100 Greatest Songs of The 80’s #11 Simple Minds – New Gold Dream (81-82-83-84)

Released : 1982

One person is always first to the moment. Whilst Morrissey was singing about being ill and Bono about war, Jim Kerr had other things he wanted to share, of everything being possible, of glittering prizes and golden dreams which sped out towards horizons not yet seen or imagined. For Simple Minds half a decade of experiencing sporadic success and then going two steps backwards had failed to dull their collective hunger. And when Kerr wrote Promised You A Miracle, he delivered one back on himself in the form of their first top 30 hit.

Few other British albums sounded so big in 1982. Taking a gamble the band’s management company settled on 20 year old Pete Walsh to produce New Gold Dream, a vastly ambitious album full of hypnotic, textural synthesisers which when combined with Kerr’s gnostic words made for a series of fascinating collisions between Europhile art pop and vibrant commercial rock.
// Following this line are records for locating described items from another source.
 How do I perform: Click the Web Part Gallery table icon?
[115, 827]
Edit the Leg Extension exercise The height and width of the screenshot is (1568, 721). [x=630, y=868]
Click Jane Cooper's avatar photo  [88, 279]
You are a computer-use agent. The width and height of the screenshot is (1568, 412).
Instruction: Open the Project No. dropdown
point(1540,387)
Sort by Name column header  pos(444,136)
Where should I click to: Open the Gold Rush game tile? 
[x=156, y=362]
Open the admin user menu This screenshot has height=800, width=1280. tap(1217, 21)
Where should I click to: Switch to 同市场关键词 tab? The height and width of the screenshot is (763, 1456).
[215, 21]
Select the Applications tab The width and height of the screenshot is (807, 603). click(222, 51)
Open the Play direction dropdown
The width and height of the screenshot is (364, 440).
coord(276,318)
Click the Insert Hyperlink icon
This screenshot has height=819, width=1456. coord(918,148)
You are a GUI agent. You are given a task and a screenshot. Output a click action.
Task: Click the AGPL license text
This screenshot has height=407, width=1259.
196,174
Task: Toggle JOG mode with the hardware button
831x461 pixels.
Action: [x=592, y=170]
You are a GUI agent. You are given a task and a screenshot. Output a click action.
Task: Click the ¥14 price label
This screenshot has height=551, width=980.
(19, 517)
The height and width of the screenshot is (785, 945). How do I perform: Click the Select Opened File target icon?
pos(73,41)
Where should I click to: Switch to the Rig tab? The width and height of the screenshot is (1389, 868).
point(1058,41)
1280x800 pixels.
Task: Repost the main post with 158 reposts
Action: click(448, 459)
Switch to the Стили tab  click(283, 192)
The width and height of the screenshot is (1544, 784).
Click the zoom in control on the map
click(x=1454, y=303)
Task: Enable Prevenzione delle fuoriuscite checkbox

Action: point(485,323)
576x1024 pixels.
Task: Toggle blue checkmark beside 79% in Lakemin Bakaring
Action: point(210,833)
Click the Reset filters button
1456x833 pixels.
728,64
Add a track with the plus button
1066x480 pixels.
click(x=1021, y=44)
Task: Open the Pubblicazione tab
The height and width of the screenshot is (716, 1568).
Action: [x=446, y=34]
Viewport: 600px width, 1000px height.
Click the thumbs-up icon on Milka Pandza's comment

Such was the band’s confidence in this material that the album’s steepling title track was relegated to being first up on side two; fading in, the symphonic chords were almost prog, before Derek Forbes rubbery, pneumatic bass anchored it, a booming Kerr remaining just about still attached to this planet. Where their former contemporaries brought people gloom and endless twilight, New Gold Dream offered them spectacle instead, a futuristic theatre in which, in that perfect moment, Simple Minds were suddenly no longer a footnote.